Document extract:
=====
Scientific inquiry often requires equipment for observation and measurement. Examples span all of human history, including ancient artifacts such as Stonehenge (to measure the passing seasons), sundials, sextants, telescopes, thermometers, and balances. Today, many scientific instruments are highly specialized, and might require particular expertise to operate them. Modern instruments of science may be quite expensive. At the high end, consider examples such as the Mars rovers, the Hubble Telescope, and the Large Hadron Collider. These instruments cost billions of dollars to build and operate.

Another type of modern instrument that is costly to procure and operate is the supercomputer. Supercomputers are the principal mechanisms for analysis and discovery in a number of scientific inquiries, ranging from weather forecasting, to high-frequency financial trading, to design of modern materials and chemical compounds.

Leadership-class supercomputers, such as those operated by the US Department of Energy, can cost hundreds of millions of dollars to build, and tens of millions of dollars per year to operate. Major operational costs include vendor support, personnel, and electricity. Smaller supercomputers, such as those found in many businesses and universities, might cost from a few hundred thousand to over a million dollars. This is a substantial cost, compared to other instruments found on university campuses.

As with any capital expenditure in an organization, it is desirable to assess the return on investment (ROI) for a supercomputer. There are a variety of approaches to assessing ROI, with substantial variation in different types of organizations. Fundamentally, the idea is to assert benefit compared to expense, over time.
=====
Dataset excerpt:
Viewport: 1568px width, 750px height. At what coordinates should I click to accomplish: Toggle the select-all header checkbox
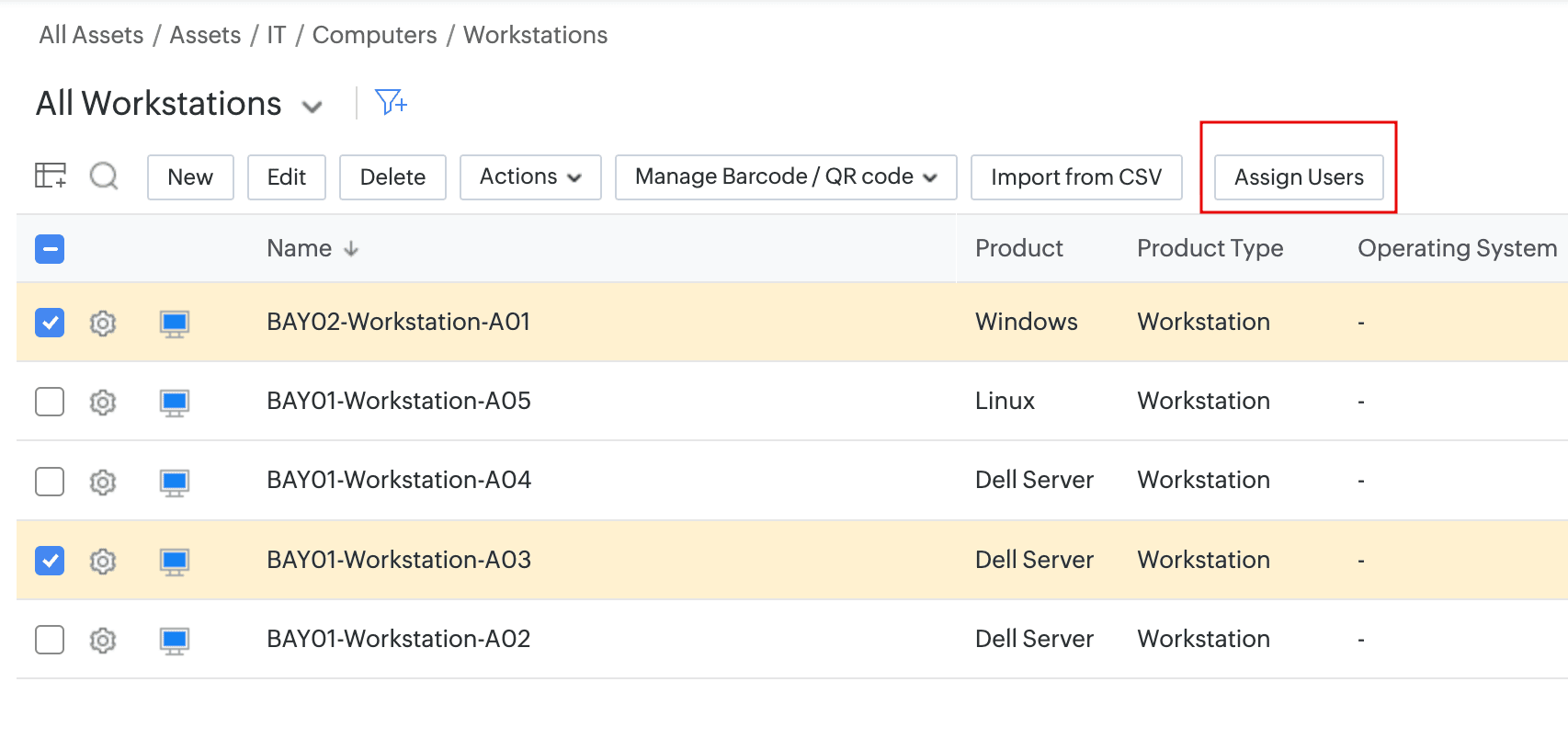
=====
To do:
(A) Retype the part of the supercomputer passage from "Leadership-class supercomputers, such" up to and including "on university campuses.".
(B) In the supercomputer passage, what are the major operational costs of leadership-class supercomputers?
(C) Carry on the supercomputer passage from the point where it stops.

Answers for the exercise:
(A)
Leadership-class supercomputers, such as those operated by the US Department of Energy, can cost hundreds of millions of dollars to build, and tens of millions of dollars per year to operate. Major operational costs include vendor support, personnel, and electricity. Smaller supercomputers, such as those found in many businesses and universities, might cost from a few hundred thousand to over a million dollars. This is a substantial cost, compared to other instruments found on university campuses.

(B) Vendor support, personnel, and electricity.

(C)
Measuring the expense over time is not difficult, other than choosing among different approaches to depreciation, and considering what components to include in the expense. For example, a supercomputer that costs $1 million might be anticipated to have a useful lifespan of 5 years. Operational costs, such as electricity, software, vendor support, data center facility costs, and so forth can similarly be accounted for.

Personnel costs might involve some judgment to assess. For example, university personnel might provide support to multiple instruments. Their effort might need to proportionally assigned to a particular system. Generally speaking, organizations that are already paying personnel and incurring other expenses seem to have little difficulty in measuring those expenses.

The benefits are much more challenging to measure. One attempt was recently published by the industry analysis group, IDC ( They sent surveys to twelve academic research computing centers in the US, asking them to quantify dollars spent on supercomputing, and dollars received via innovations. Within the context of companies focused on product development or discovery, “innovation” seems a reasonable basis for assessing fiscal benefit. Such companies are likely to have their own standard for assessing outcomes of a variety of investments.

Innovations seem a poor choice for university environments, however. University outcomes include student graduation rate, attraction of leading faculty members, extramural research funding, and intellectual outcomes including papers, publications, presentations, and monographs.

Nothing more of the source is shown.